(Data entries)

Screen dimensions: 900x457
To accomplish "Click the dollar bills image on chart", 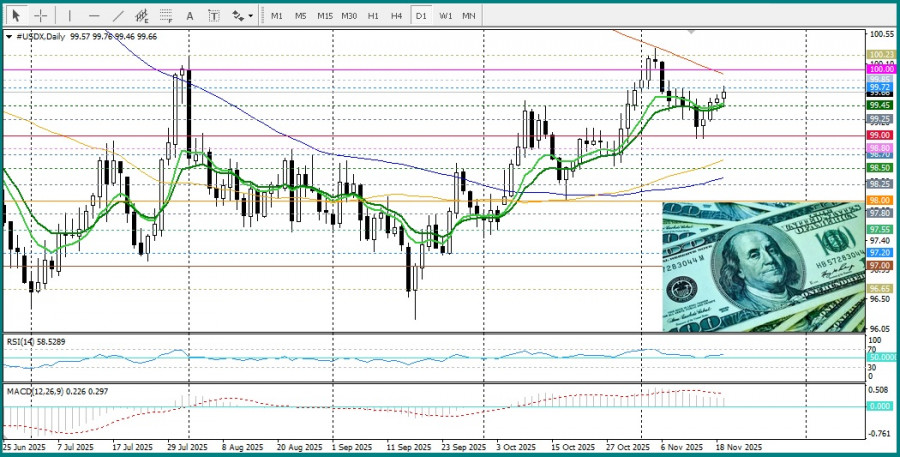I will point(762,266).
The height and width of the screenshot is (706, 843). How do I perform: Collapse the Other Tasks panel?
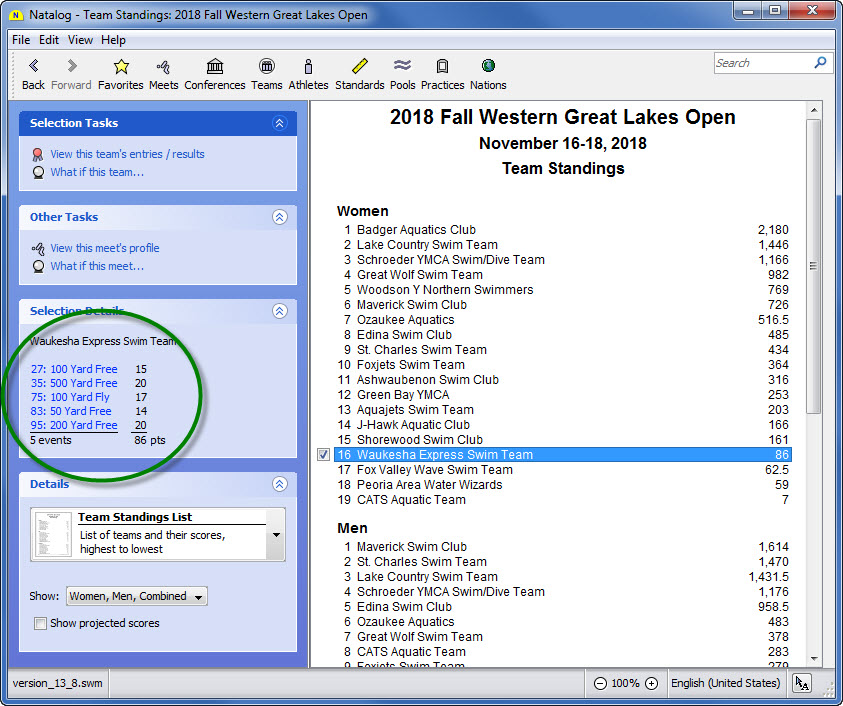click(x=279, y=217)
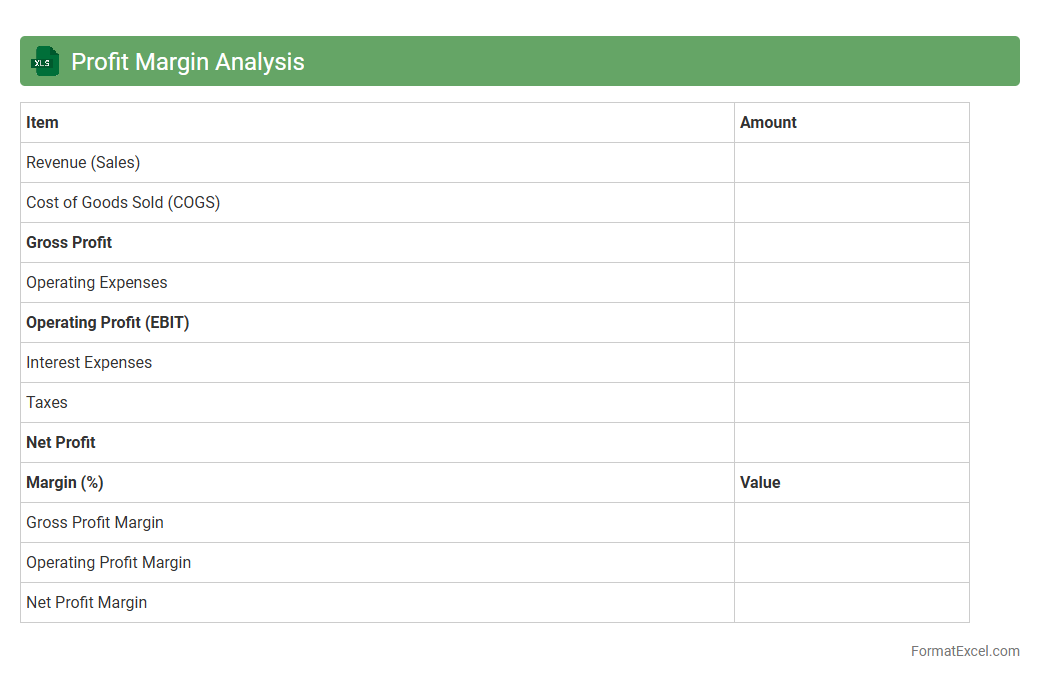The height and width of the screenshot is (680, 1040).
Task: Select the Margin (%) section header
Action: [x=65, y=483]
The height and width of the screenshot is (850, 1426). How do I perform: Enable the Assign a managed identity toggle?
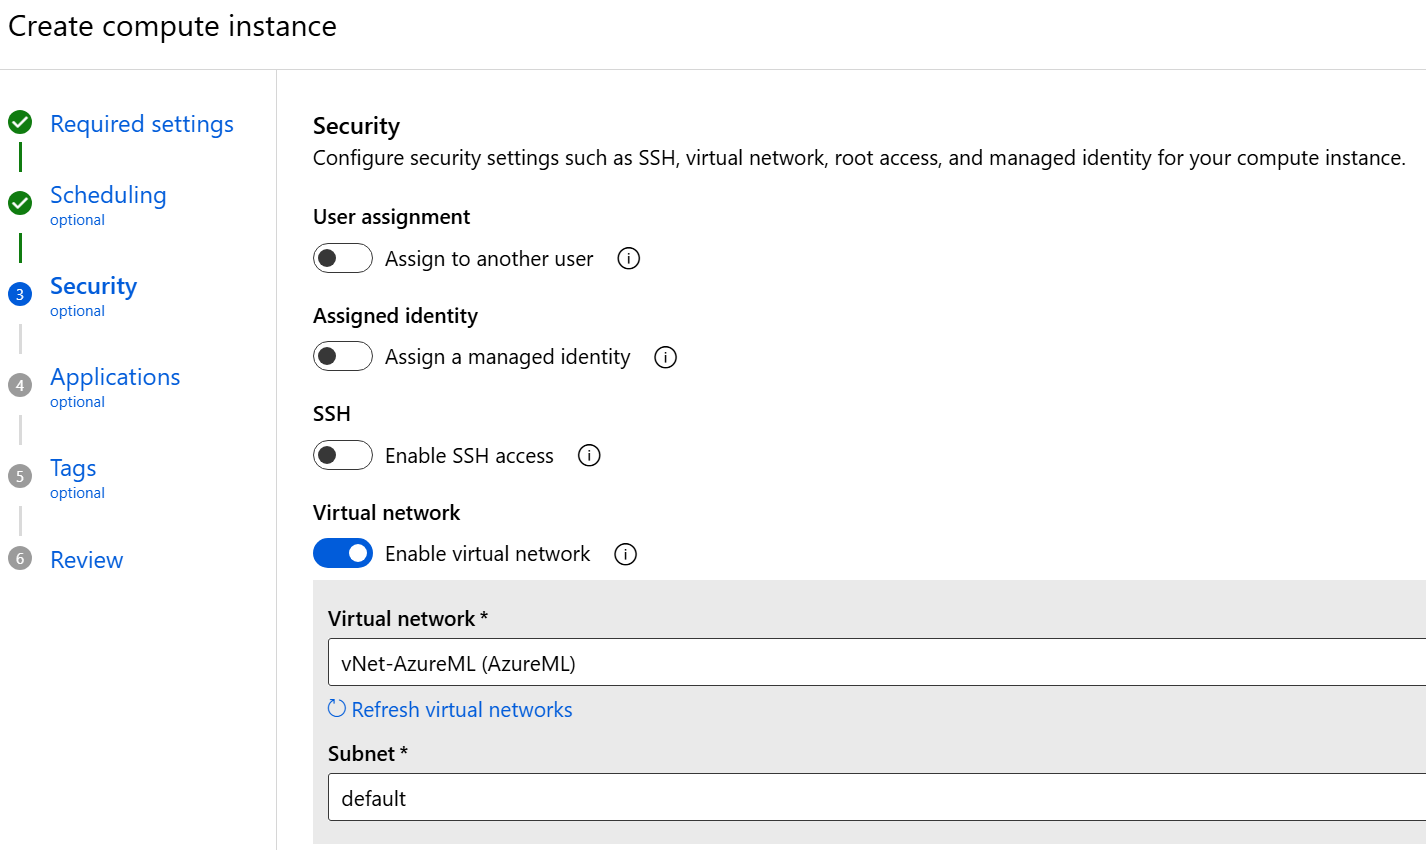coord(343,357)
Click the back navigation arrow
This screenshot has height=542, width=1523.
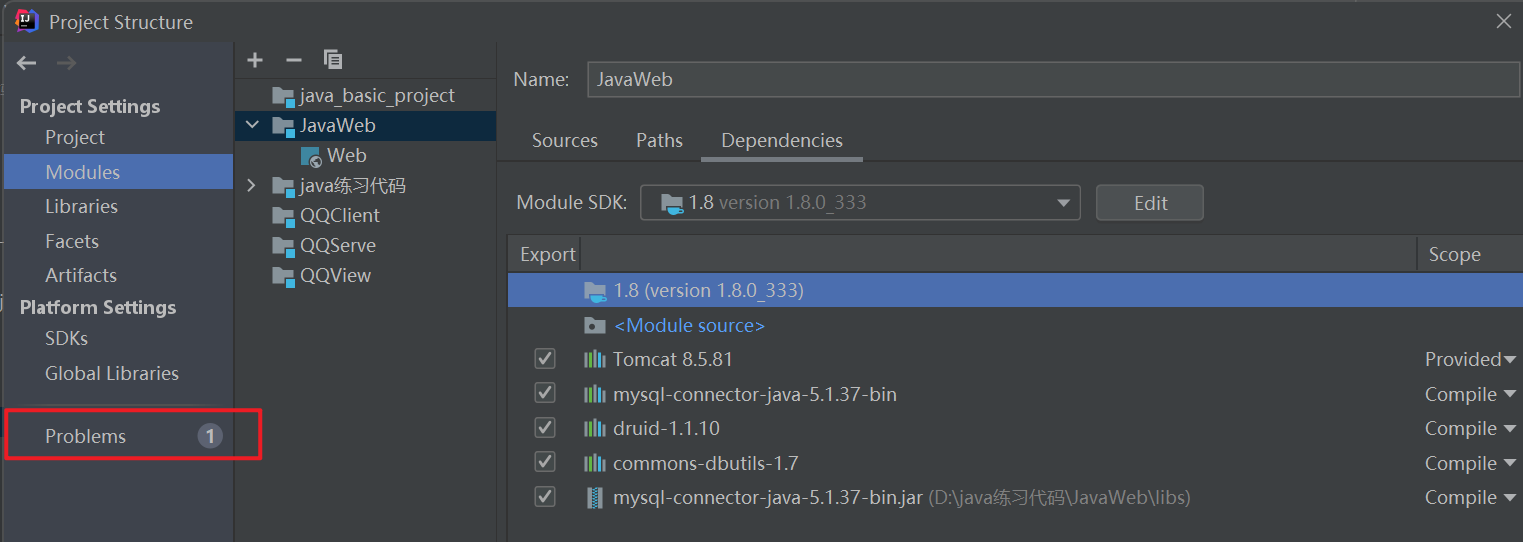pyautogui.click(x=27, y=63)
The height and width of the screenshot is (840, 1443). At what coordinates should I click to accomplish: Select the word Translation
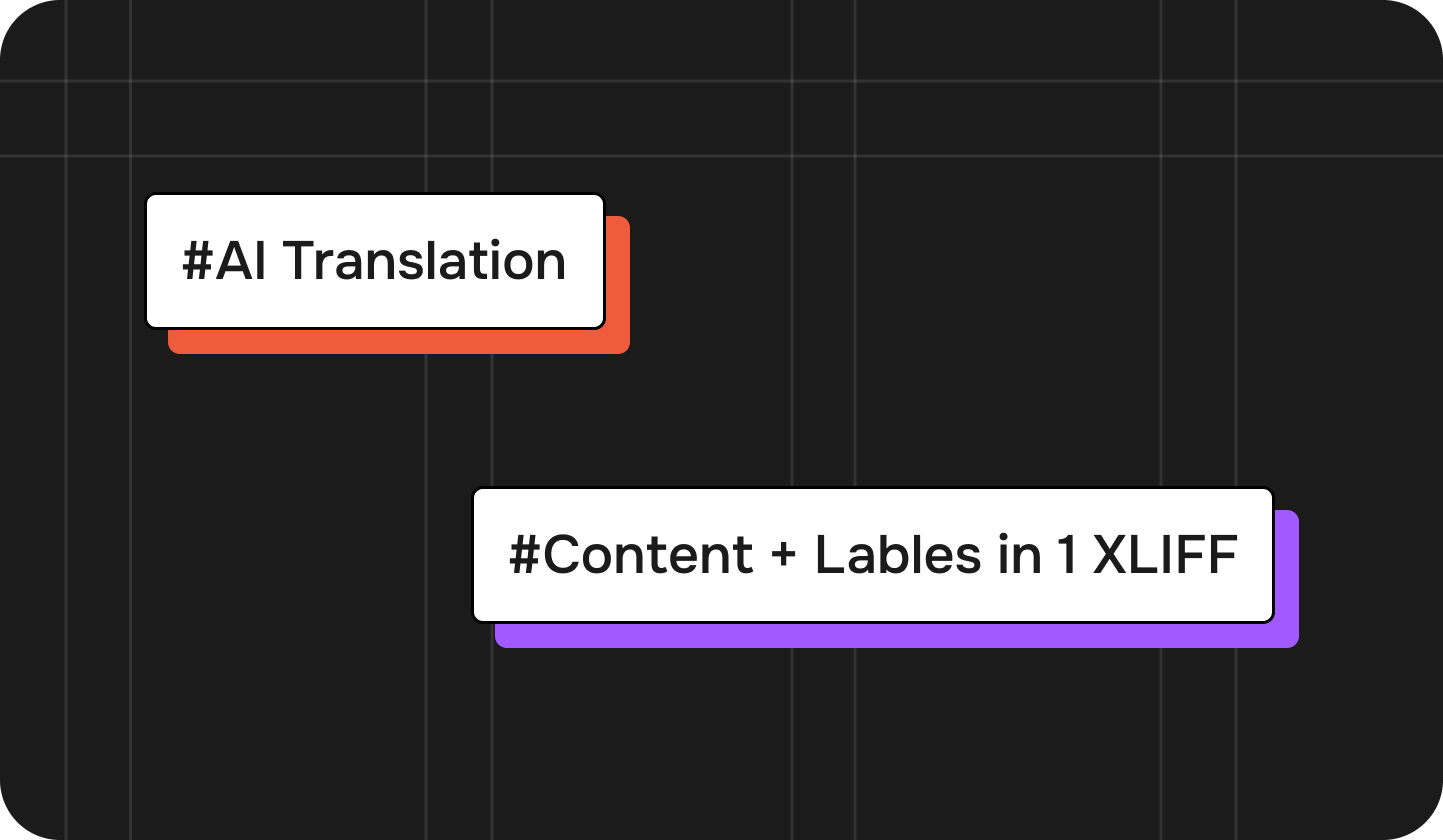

* **INSTRUCTIONS TO FOLLOW**
Once the line containing "The height and width of the screenshot is (706, 843)." is found, transcribe it and every line after it to the end of the records, exactly and with no pictures.

* **EXERCISE OUTPUT**
The height and width of the screenshot is (706, 843). How do I perform: Collapse the Other Tasks panel?
click(x=279, y=217)
The height and width of the screenshot is (680, 1040).
Task: Select the Margin (%) section header
Action: [x=65, y=483]
The height and width of the screenshot is (850, 1426). How do I perform: Enable the Assign a managed identity toggle?
coord(343,357)
Click the back navigation arrow
This screenshot has height=542, width=1523.
pyautogui.click(x=27, y=63)
The height and width of the screenshot is (840, 1443). At what coordinates should I click to accomplish: Select the word Translation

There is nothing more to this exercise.